The total work is O(√N) per query — exactly the same shape as the sum version. The cost of carrying a Counter per block is O(N) extra memory, but you get an operation no segment tree handles cleanly.

Variants

Range update with lazy add

Store a add[block] per block. A range update touches at most two partial blocks (cell-by-cell apply) and N/B full blocks (bump add[block]). Range queries read both arr[i] + add[block(i)]. All operations stay O(√N).

Mo's algorithm

Offline queries sorted by (block of L, R). When you move the active window, each pointer travels O(N · √Q) total across all queries — sub-O(N) per query amortised. Used for range mode, range distinct, range frequency-gcd. Sqrt decomposition is the block-size choice that makes the sort work.

Persistent sqrt decomposition

Each update snapshots the affected block plus the changed cell — O(√N) memory per version. Useful when you need "what was the sum in version k" alongside live mutation.

Adaptive block sizes

If updates dominate queries 100:1, pick a smaller B so update work shrinks. Theoretical sweet spot is B = √(query_count / update_count · N). Most contest problems just use ⌈√N⌉ and accept the constant-factor loss.
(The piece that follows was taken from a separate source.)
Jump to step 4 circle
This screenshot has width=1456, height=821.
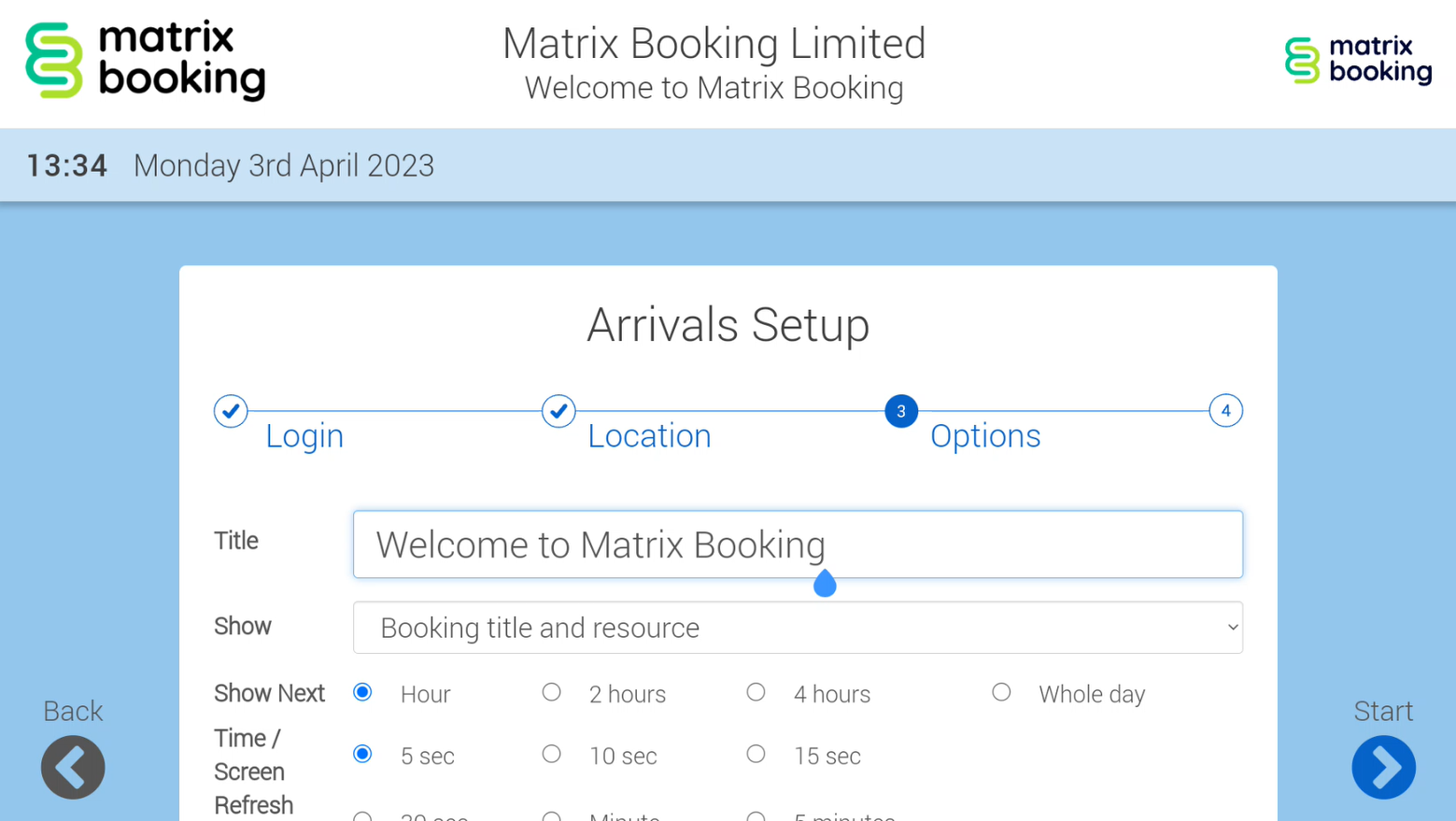[1225, 411]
Common bugs and edge cases

• Single-block ranges. When blockL == blockR the three-piece loop falls apart — the "full blocks" middle is empty and the two partials overlap. Always handle this case first with a direct cell scan from l to r.
• Block index off-by-one. The right partial starts at blockR * B, not blockR * B + 1. The full-blocks loop goes from blockL + 1 to blockR − 1 inclusive, not blockR.
• Last-block underflow. If N isn't divisible by B, the last block is short. Bounds-check the partial-right loop with min((blockR+1)*B, N) to avoid reading past the array.
• Updates that forget to fix the block aggregate. Mutating arr[i] without updating blocks[i/B] produces a structure that silently drifts. Use the delta form blocks[i/B] += new - old and write to arr[i] afterward.
• Wrong B for the workload. Distinct-count queries often have answer counts proportional to block scans, not block count. Profile and tune. The default ⌈√N⌉ is fine for sum, suboptimal for mode or distinct.
• Floating-point sqrt. Computing B via Math.sqrt in JavaScript can give one-off values like 9 when you wanted 10. Always wrap with Math.max(1, Math.ceil(Math.sqrt(N))).